— Begin Material for the task —

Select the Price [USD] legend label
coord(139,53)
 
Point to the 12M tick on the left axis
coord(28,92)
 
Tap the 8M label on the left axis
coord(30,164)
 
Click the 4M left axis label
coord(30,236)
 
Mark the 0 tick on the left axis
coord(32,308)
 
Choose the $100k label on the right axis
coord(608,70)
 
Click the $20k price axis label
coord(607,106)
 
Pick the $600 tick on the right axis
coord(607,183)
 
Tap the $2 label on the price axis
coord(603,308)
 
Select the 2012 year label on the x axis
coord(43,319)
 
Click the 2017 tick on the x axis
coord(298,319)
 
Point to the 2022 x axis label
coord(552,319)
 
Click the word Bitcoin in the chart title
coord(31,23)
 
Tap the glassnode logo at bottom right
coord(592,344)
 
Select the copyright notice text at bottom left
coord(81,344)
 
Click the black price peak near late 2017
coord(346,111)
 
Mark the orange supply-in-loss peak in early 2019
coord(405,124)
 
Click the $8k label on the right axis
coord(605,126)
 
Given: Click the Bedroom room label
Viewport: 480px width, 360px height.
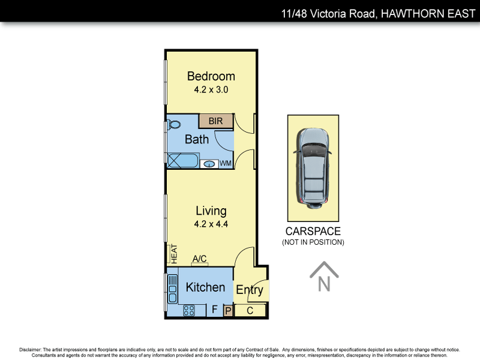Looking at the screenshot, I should point(211,76).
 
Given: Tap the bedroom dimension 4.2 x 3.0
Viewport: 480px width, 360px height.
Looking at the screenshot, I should point(211,89).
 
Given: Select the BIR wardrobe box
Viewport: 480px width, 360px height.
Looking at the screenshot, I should point(215,121).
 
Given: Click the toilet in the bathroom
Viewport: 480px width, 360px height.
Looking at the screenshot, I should point(174,125).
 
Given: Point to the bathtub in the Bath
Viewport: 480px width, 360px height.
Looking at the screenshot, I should point(182,161).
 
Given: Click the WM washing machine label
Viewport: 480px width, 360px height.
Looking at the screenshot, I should point(225,163).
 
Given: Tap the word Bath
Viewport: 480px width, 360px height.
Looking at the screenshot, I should point(197,139).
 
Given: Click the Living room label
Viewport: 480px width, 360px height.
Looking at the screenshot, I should point(211,211).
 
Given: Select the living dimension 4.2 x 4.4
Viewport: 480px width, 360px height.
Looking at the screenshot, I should point(211,224).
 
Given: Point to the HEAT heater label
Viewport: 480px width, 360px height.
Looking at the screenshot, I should point(174,253).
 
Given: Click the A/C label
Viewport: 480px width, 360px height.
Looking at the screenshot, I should point(200,259).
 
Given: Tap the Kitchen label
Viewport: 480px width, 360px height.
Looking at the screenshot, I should point(205,287).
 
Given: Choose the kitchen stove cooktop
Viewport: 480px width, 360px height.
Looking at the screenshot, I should point(188,310).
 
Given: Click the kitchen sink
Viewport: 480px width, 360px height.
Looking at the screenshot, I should point(173,289).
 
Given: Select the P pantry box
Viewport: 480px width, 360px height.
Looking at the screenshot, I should point(227,310).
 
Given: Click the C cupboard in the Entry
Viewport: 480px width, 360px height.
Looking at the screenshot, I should point(250,310).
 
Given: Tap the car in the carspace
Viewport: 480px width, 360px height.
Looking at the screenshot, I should point(313,167).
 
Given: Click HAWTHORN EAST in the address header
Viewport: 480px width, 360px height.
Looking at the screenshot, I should point(425,13).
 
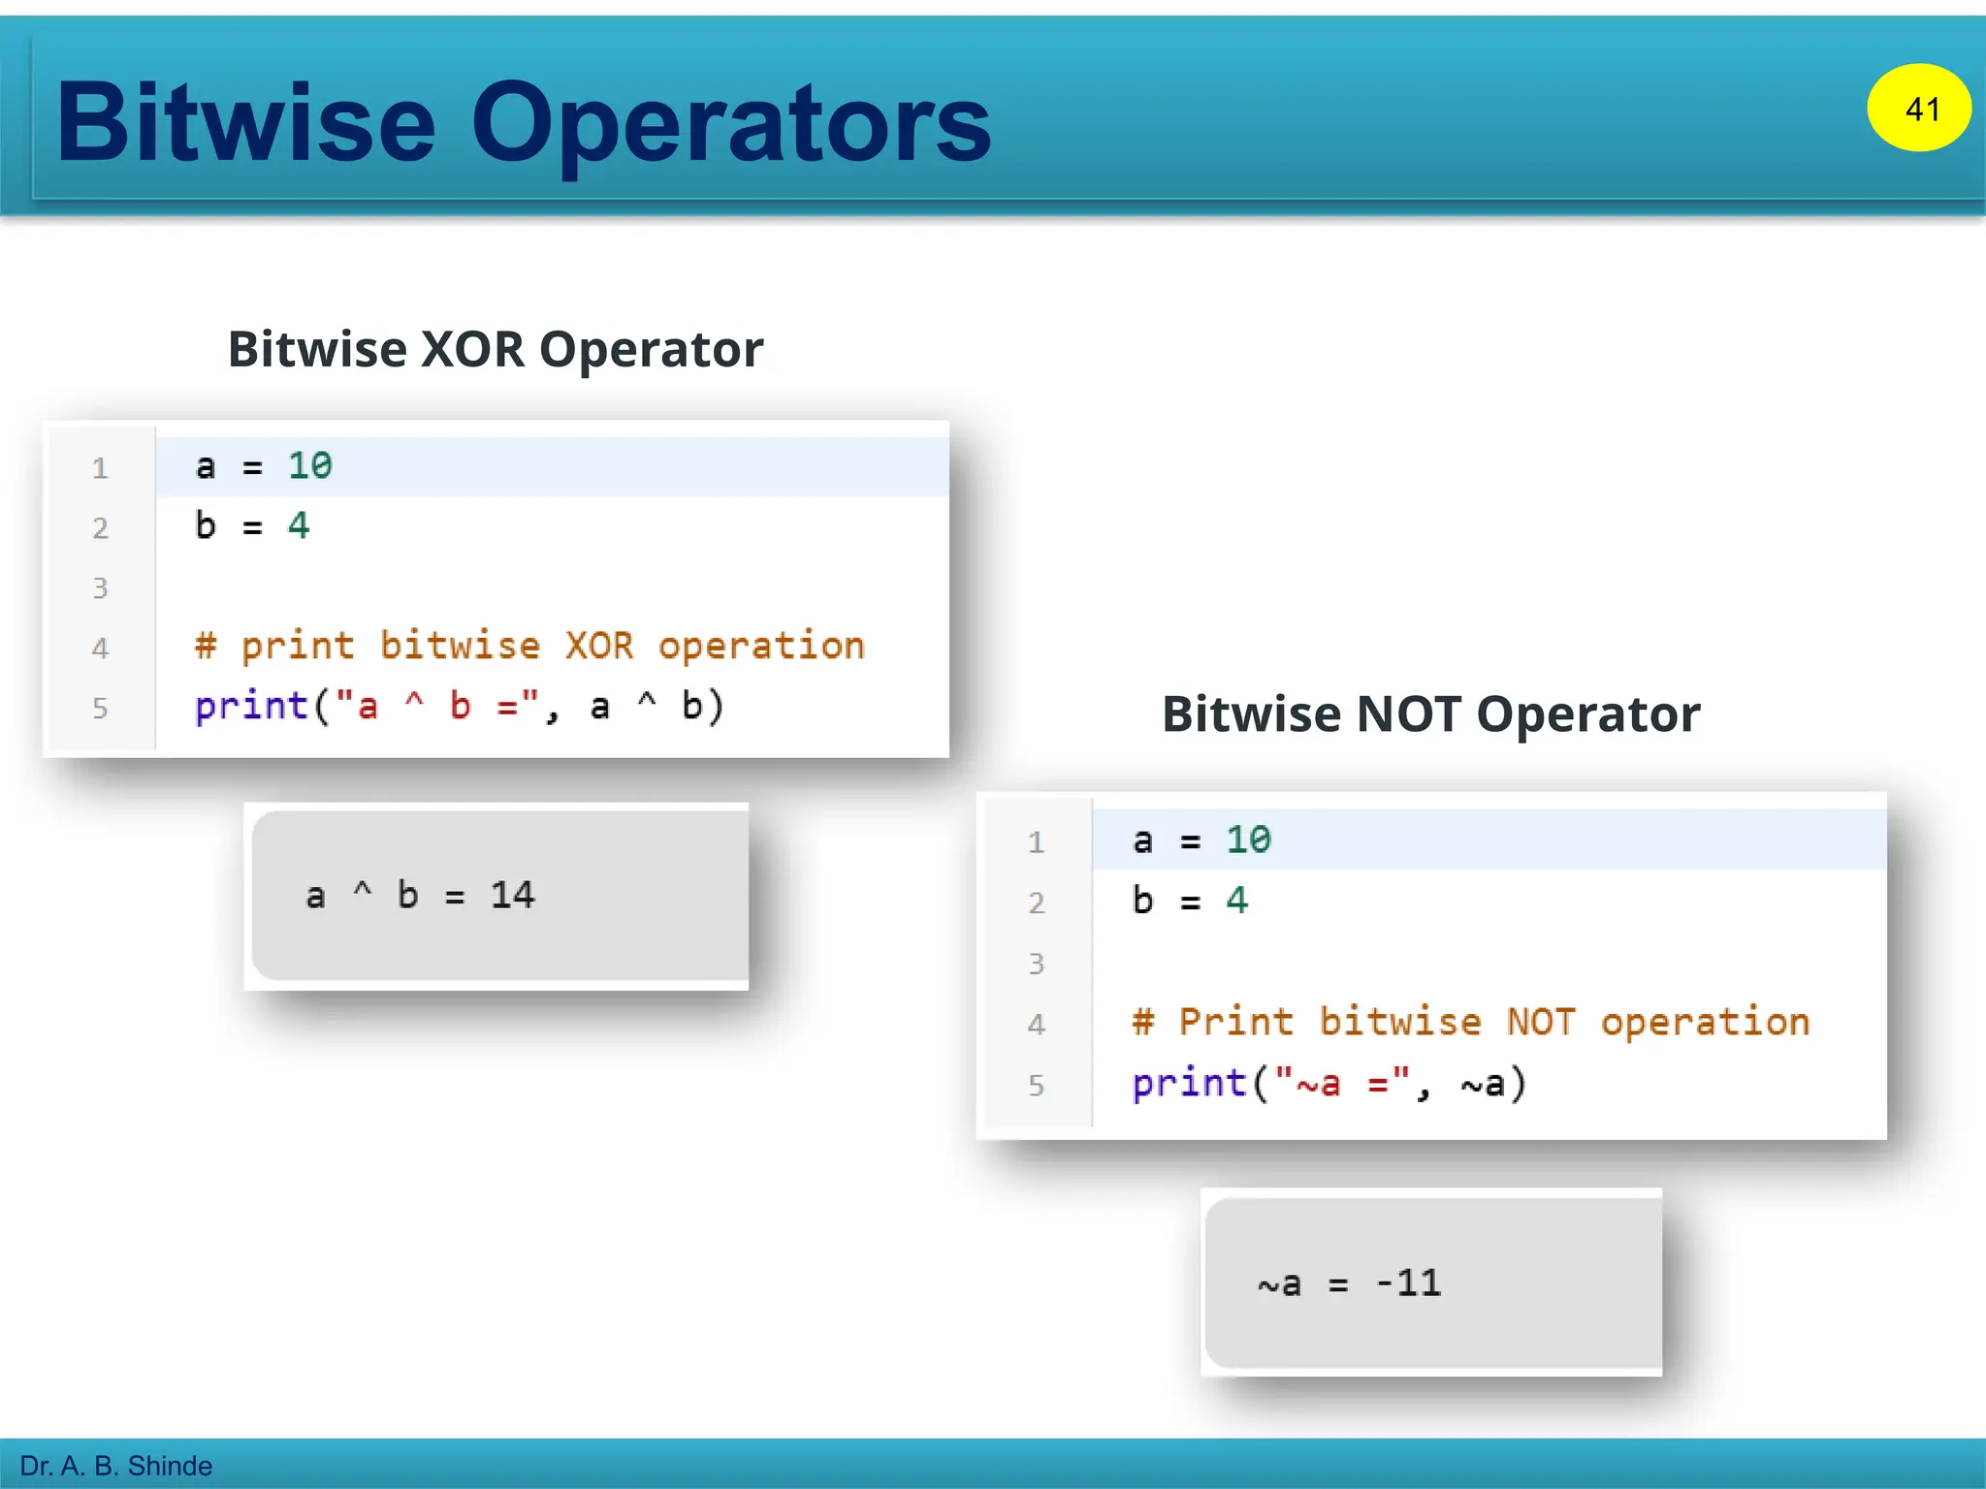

— End Material for the task —

* _Objective_: Reproduce only the rows from the line with "Click the 4M left axis label" up to and including the line with "coord(605,126)". Keep each request as it stands and decrease every coordinate in the answers by 53.

* _Worked answer_:
Click the 4M left axis label
coord(-23,183)
 
Mark the 0 tick on the left axis
coord(-21,255)
 
Choose the $100k label on the right axis
coord(555,17)
 
Click the $20k price axis label
coord(554,53)
 
Pick the $600 tick on the right axis
coord(554,130)
 
Tap the $2 label on the price axis
coord(550,255)
 
Select the 2012 year label on the x axis
coord(-10,266)
 
Click the 2017 tick on the x axis
coord(245,266)
 
Point to the 2022 x axis label
coord(499,266)
 
Click the word Bitcoin in the chart title
coord(-22,-30)
 
Tap the glassnode logo at bottom right
coord(539,291)
 
Select the copyright notice text at bottom left
coord(28,291)
 
Click the black price peak near late 2017
coord(293,58)
 
Mark the orange supply-in-loss peak in early 2019
coord(352,71)
 
Click the $8k label on the right axis
coord(552,73)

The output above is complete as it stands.